Yasha Lai M.A.S in Interdisciplinary Information Studies, University of Tokyo, 2023
stripped “junk” cables on “take free” cotton twine, made with delivery box cardboard and disposable chopstick wood loom
cordage of stripped “junk” cable copper wire and “foraged” palm leaves, sunflower stems and hemp string
clothing scraps (sock, pants, tank, overalls), stripped “junk” cable copper wire
Foraging calls forth a squirrel searching for nuts; countryside obaasan wandering the mountains looking for sansai. Does foraging only happen in “nature”? To forage, must we leave the urban sprawl for the mountain? Can we forage in the city, not in parks or green spaces, but in junk stores and secondhand shops? Might AI forage? What does it eat, that it might produce images and paragraphs and songs for us? Could we think of AI not as a giant conglomerate mind of inputs and outputs, but as a body in space that travels and trawls through digital forests and thrift shops, foraging and weaving into its textured, ever-growing self? By imagining AI’s texture, these artefacts question the assumed categories that surround it. Is AI built, or does it grow? Is it inorganic or organic, natural or unnatural, neural network or synaptic meshwork? Slide envisions a microscopic cross-section into what AI eats and how it metabolises. Strings explores AI’s form as a processual emergence through knots and twines with constituents that live before and beyond the weave. Patch challenges AI as a self-contained entity, wondering where it is situated and how it moves across sites of difference to connect, translate, break, mend.

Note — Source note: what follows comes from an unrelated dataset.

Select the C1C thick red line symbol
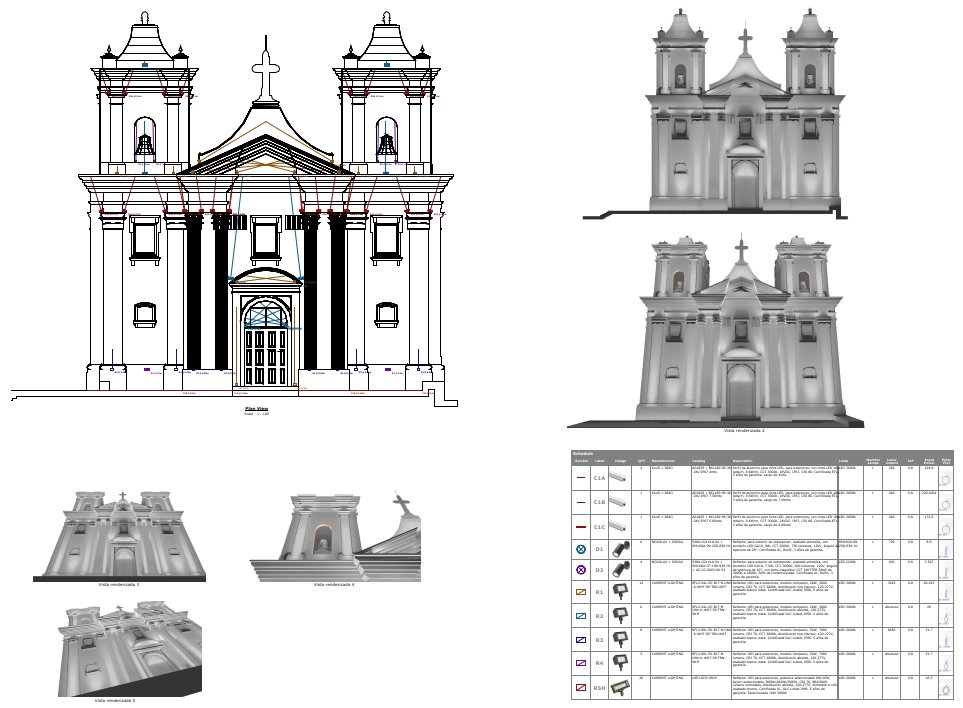Screen dimensions: 963x708 click(x=581, y=526)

Yasha received her Master of Arts and Sciences from the Graduate School of Interdisciplinary Information Studies in 2023, after completing the Information, Technology, and Society in Asia (ITASIA) Program and graduating as department representative. Her thesis, titled “Making Japanese Pottery: Cultural Making and Material Culture in a Transnational Age”, took on an anthropological approach to investigating Japanese pottery as polysemic material-discursive making projects of aesthetic and ethical curation that create hopeful hybrid third spaces. She is currently a full-time civil servant in Singapore, but dabbles with various kinds of materials and makings in her free time and hopes to continue investigating and exploring material cultures.